- _Material for this exercise_:
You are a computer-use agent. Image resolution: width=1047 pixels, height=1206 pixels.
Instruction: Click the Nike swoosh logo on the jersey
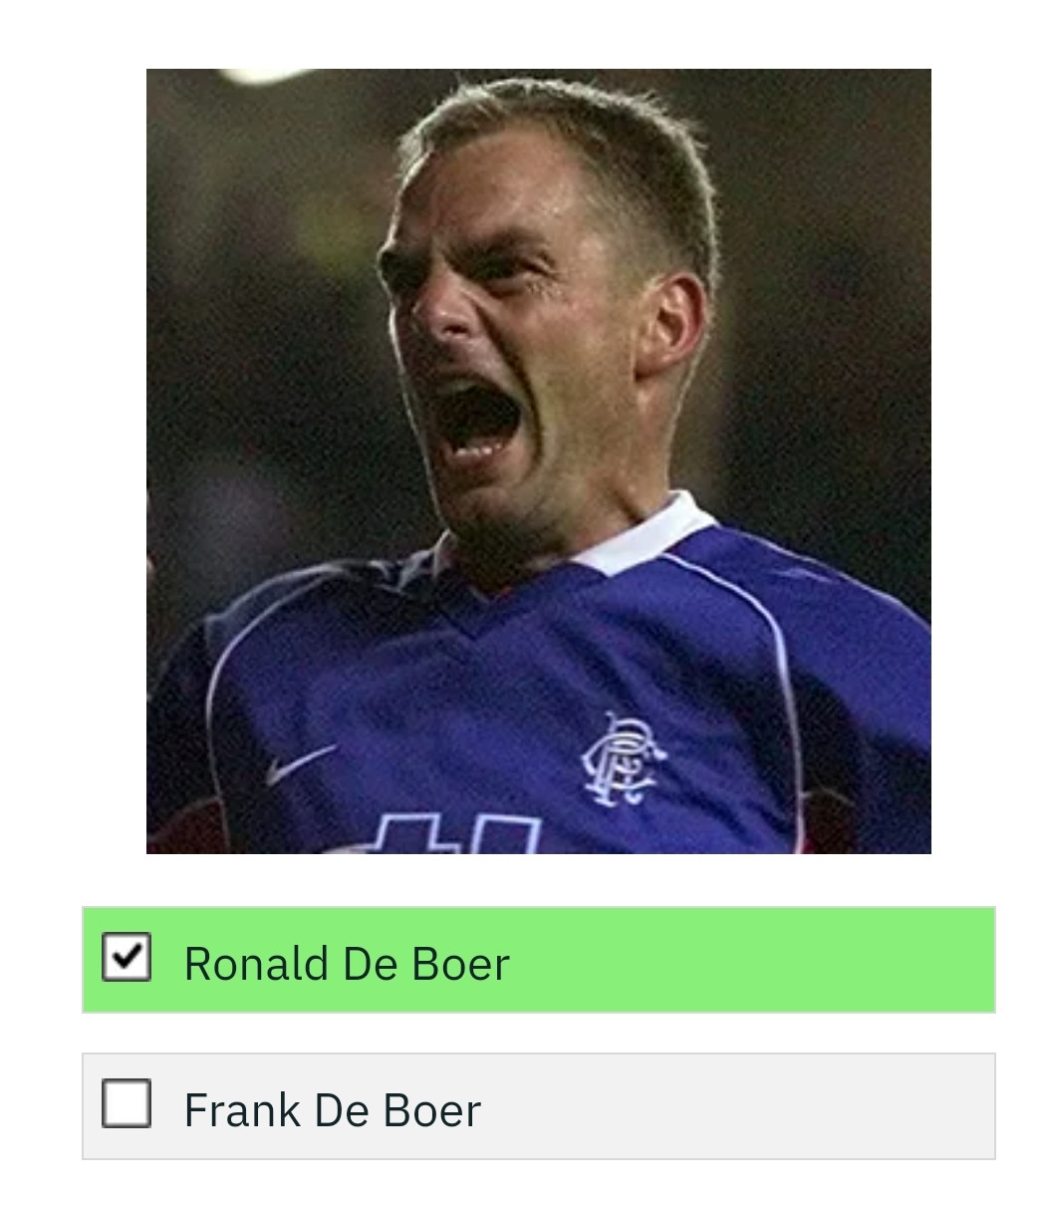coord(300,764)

==

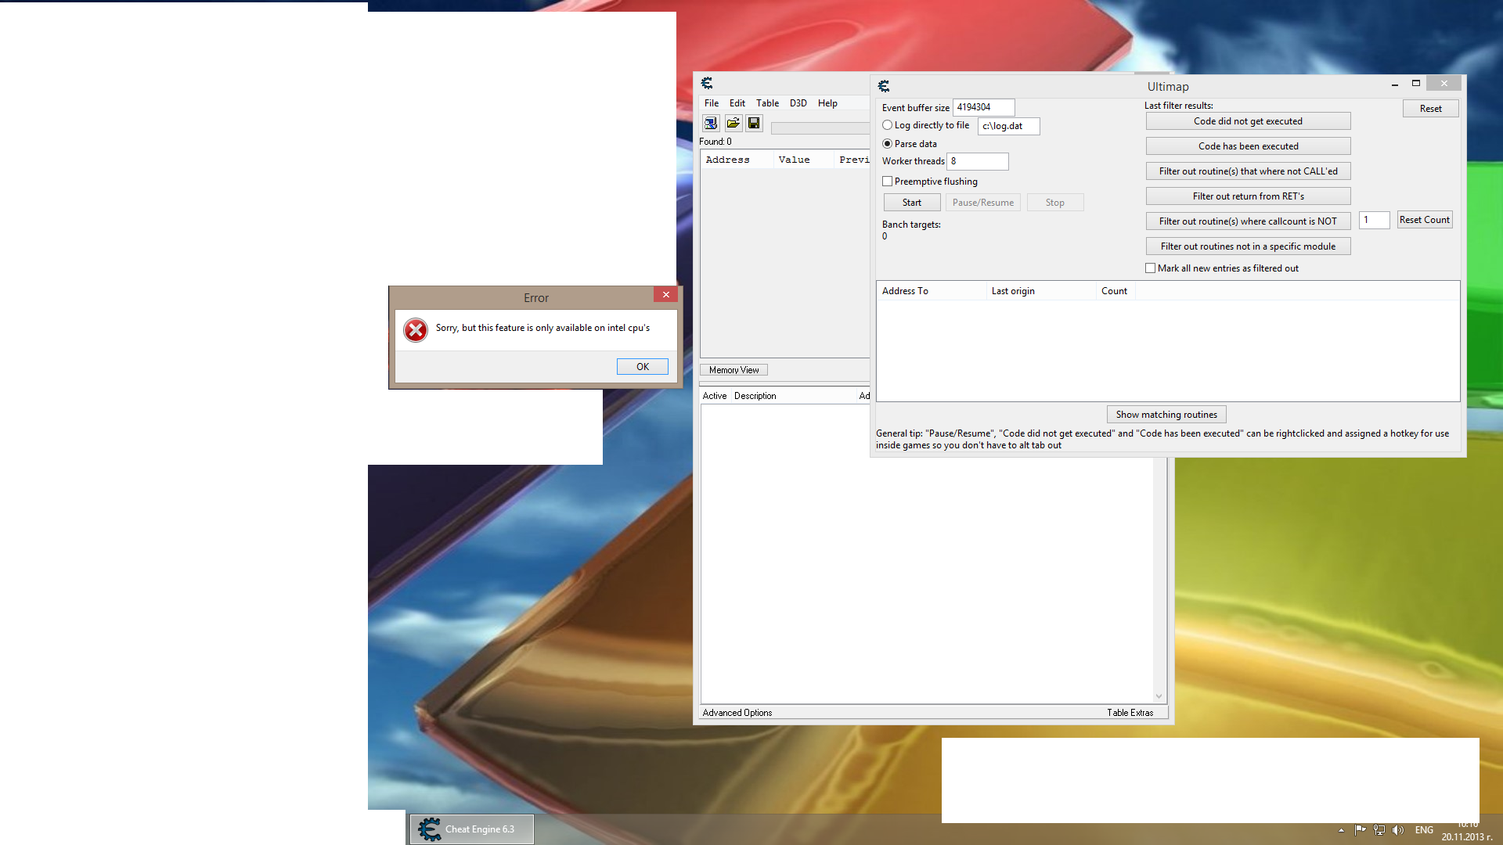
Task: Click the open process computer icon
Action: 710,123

...

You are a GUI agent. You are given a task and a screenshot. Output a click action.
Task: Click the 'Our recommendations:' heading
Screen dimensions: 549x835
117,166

- _Given task_:
Copy out the listing from the line with "You are a computer-use" up to and including the line with "coord(300,764)", word for word. Leave the pictures out.

- _The response_:
You are a computer-use agent. Image resolution: width=1047 pixels, height=1206 pixels.
Instruction: Click the Nike swoosh logo on the jersey
coord(300,764)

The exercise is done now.